The data:
==========
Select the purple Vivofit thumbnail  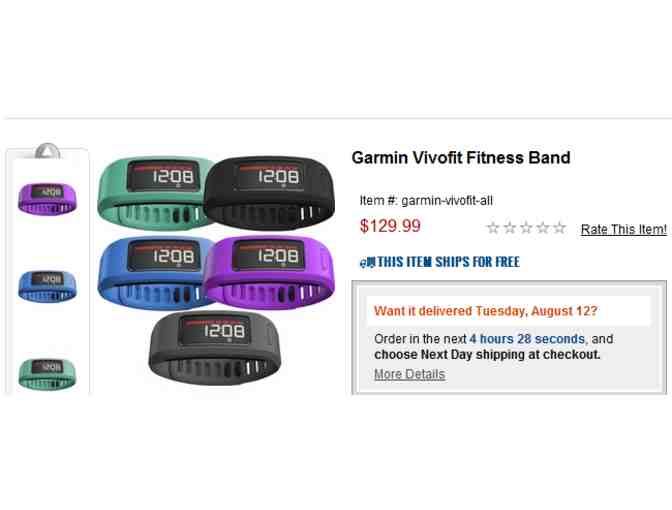pyautogui.click(x=48, y=198)
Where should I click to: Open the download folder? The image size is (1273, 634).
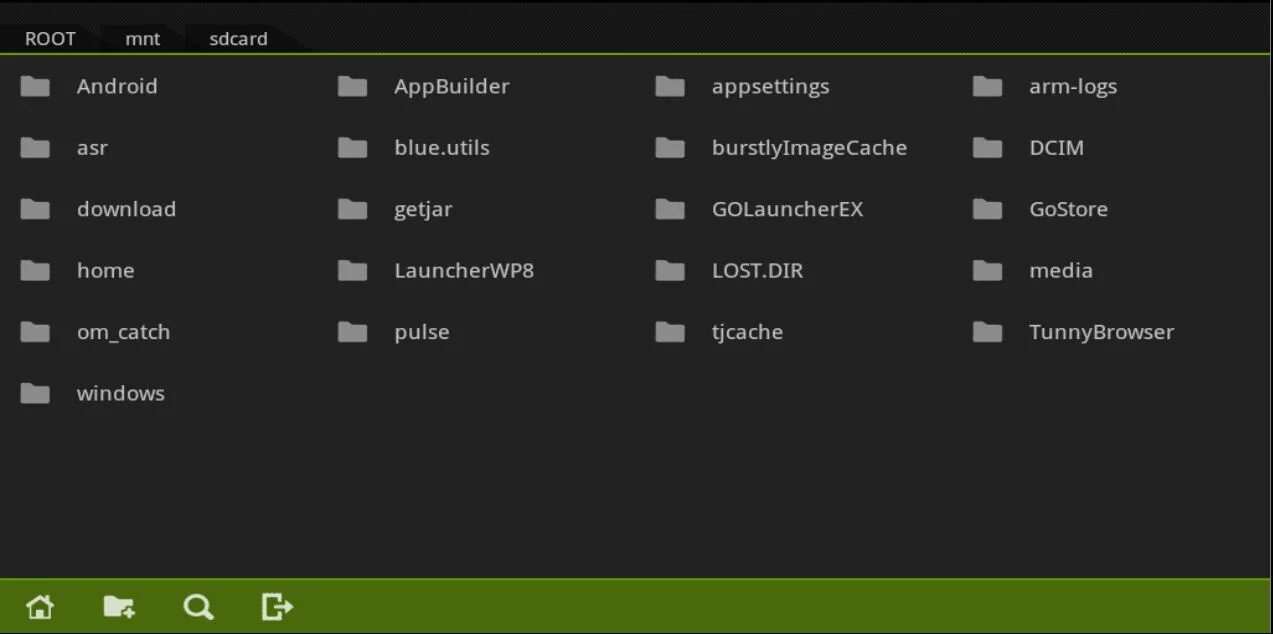pos(126,209)
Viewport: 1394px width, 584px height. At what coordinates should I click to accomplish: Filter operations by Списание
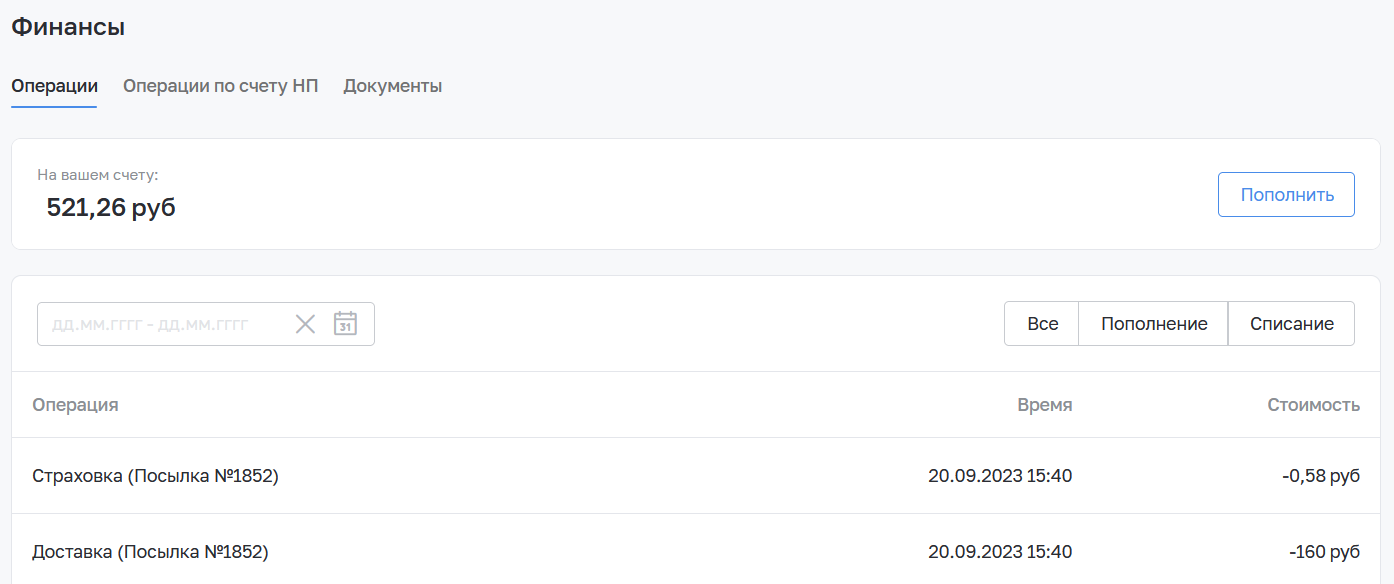1292,324
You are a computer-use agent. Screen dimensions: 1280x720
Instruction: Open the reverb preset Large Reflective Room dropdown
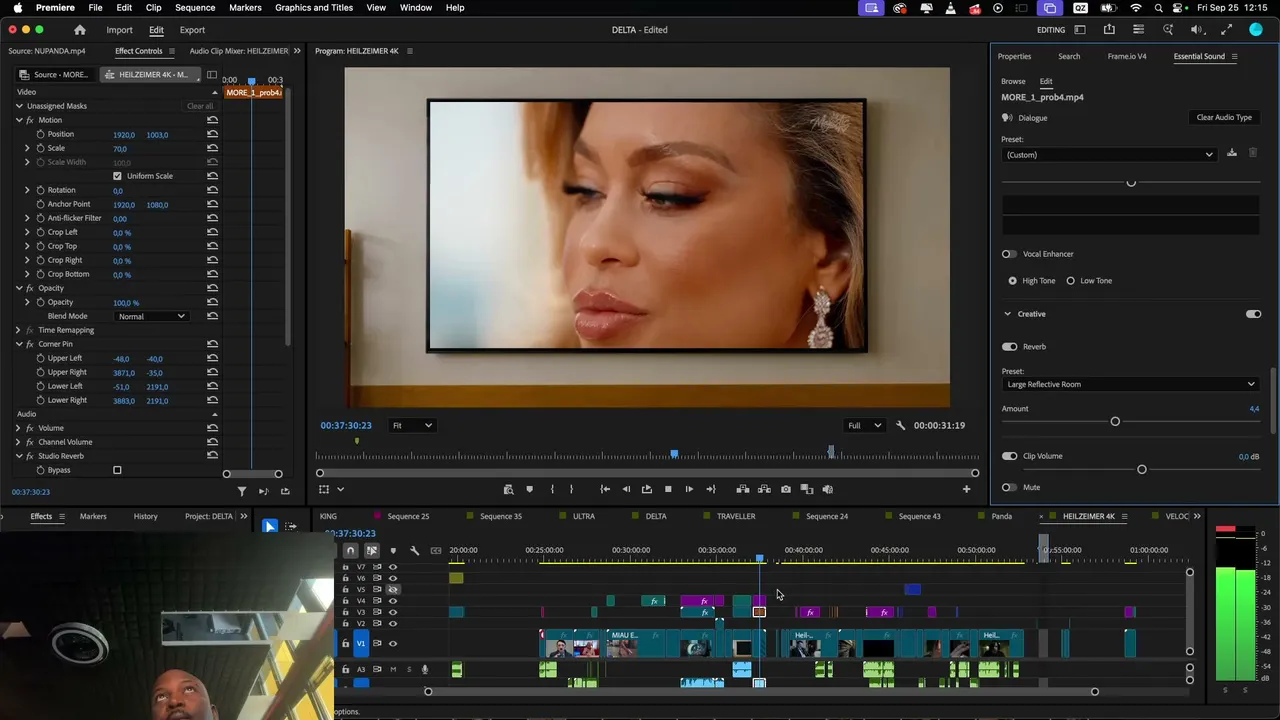pyautogui.click(x=1130, y=384)
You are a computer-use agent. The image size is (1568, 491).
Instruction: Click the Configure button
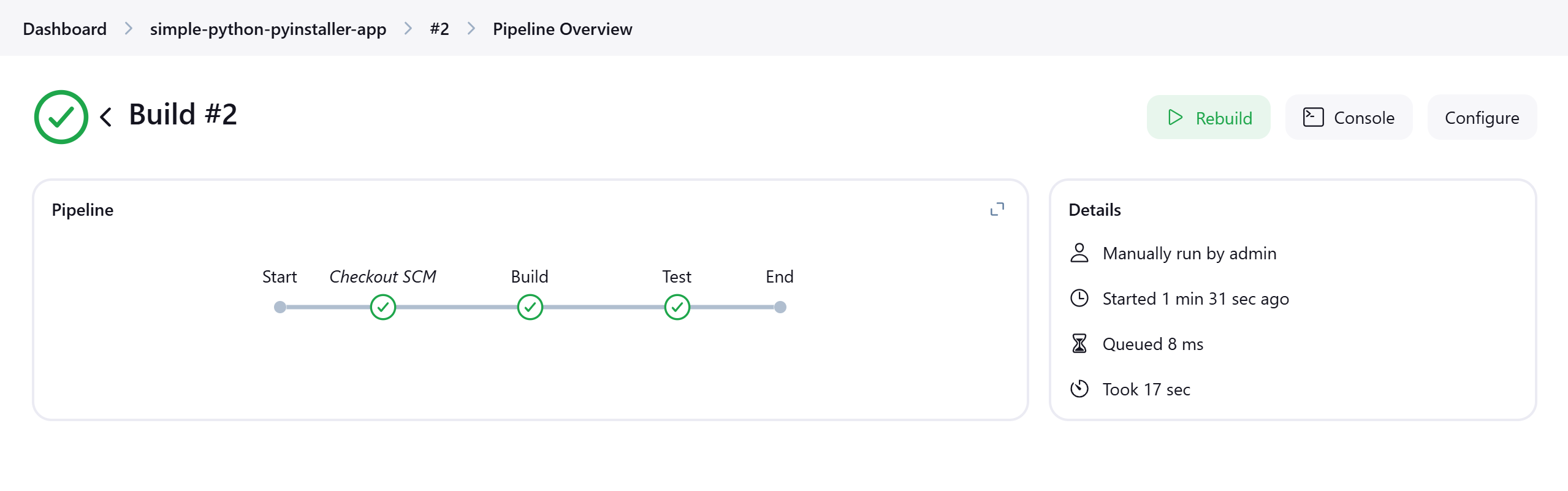(x=1482, y=117)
==========
Work instructions: Search the material for the word "agent" and copy each line where it occurs.

Task output:
You are a computer-use agent. Screen dimensions: 1280x720
You are a computer-use agent. The image size is (1568, 491).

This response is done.